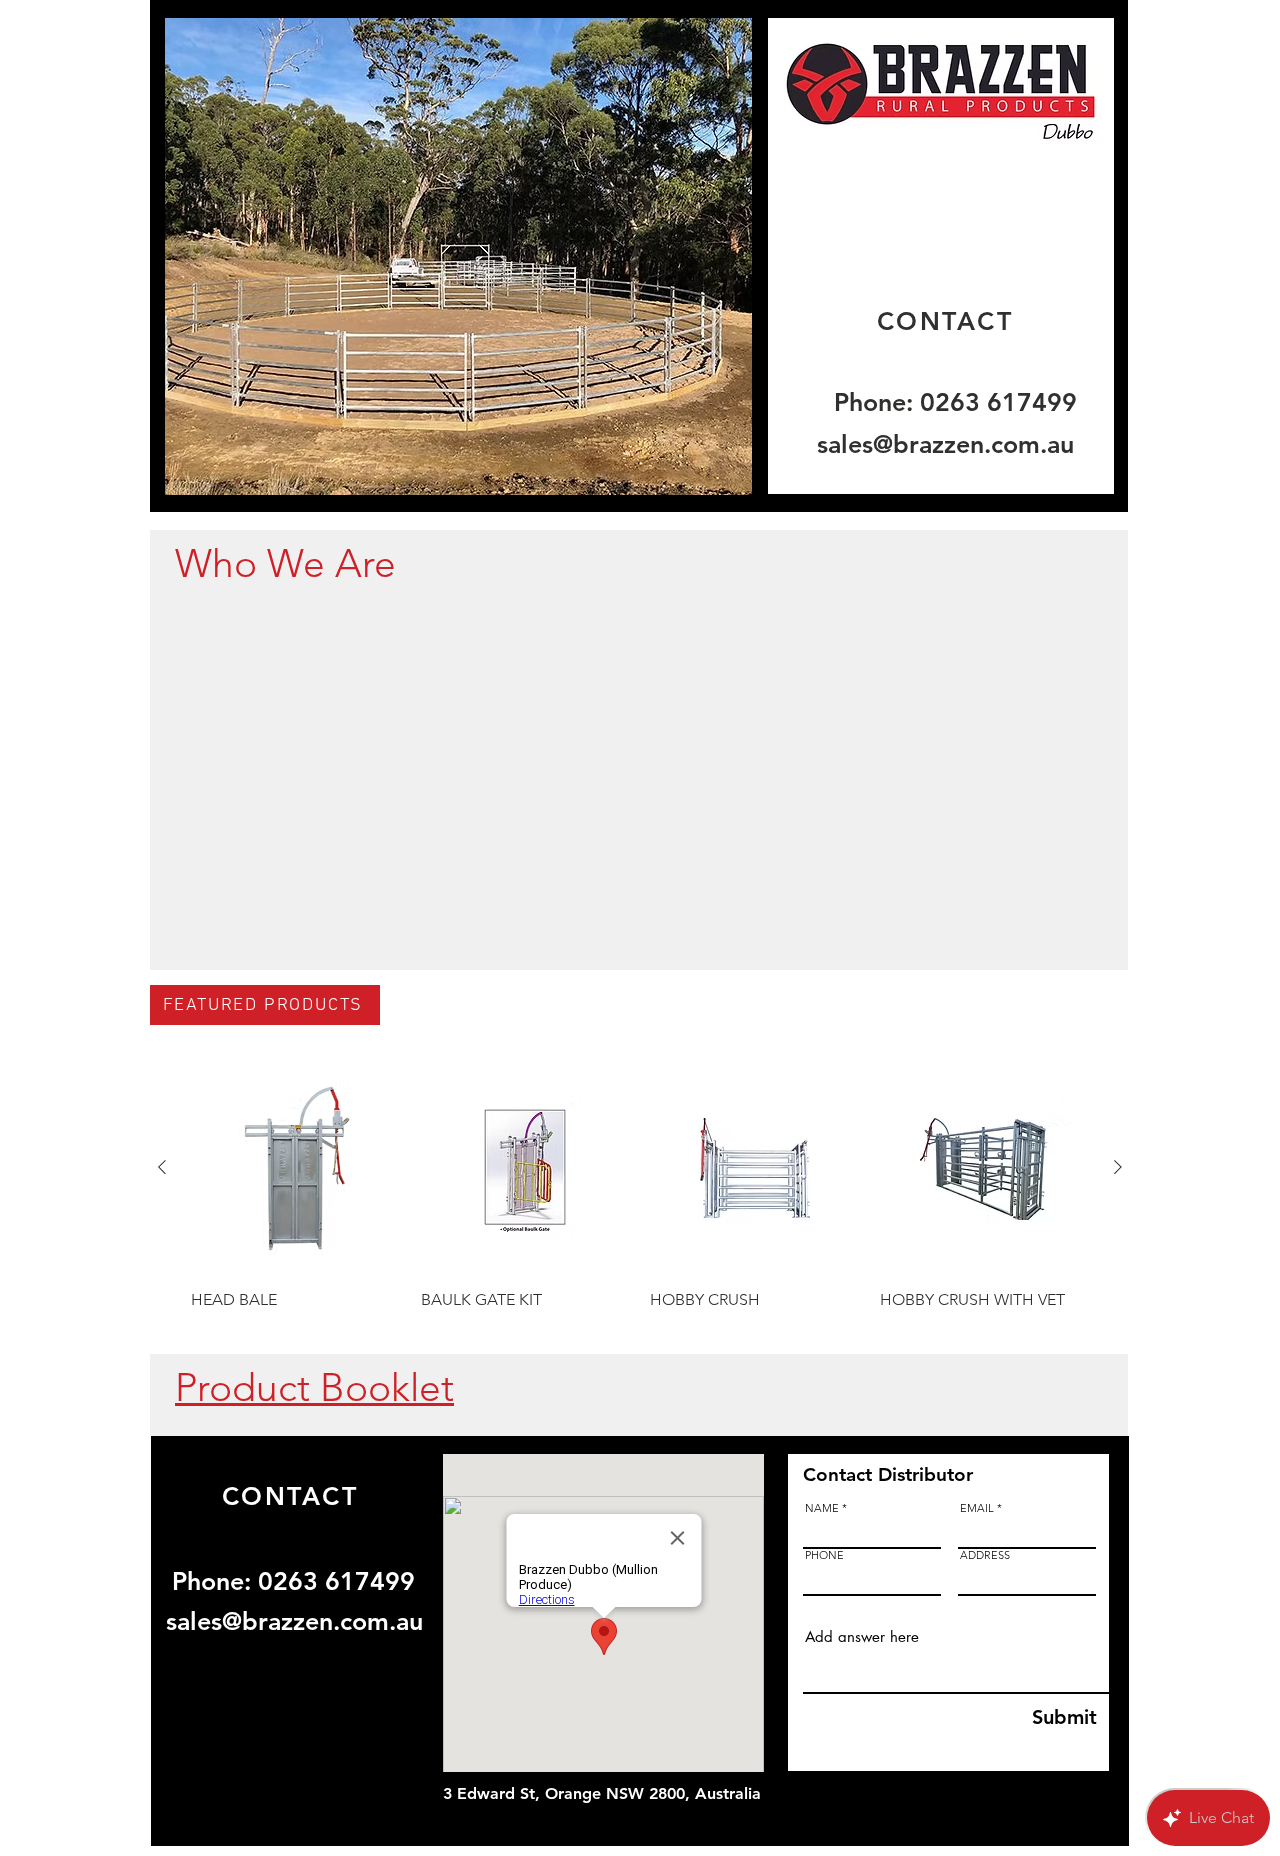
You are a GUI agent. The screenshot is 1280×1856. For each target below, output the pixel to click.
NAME (822, 1508)
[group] (640, 1198)
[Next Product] (1118, 1167)
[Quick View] (296, 1168)
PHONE (824, 1555)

■ **REQUIRED ACTION**
Repeat all of the entries word for word, but omit the pictures.

■ **SOLUTION TO THE PROBLEM**
You are a GUI agent. The screenshot is 1280×1856. For each target below, output the pixel to click.
NAME (822, 1508)
[group] (640, 1198)
[Next Product] (1118, 1167)
[Quick View] (296, 1168)
PHONE (824, 1555)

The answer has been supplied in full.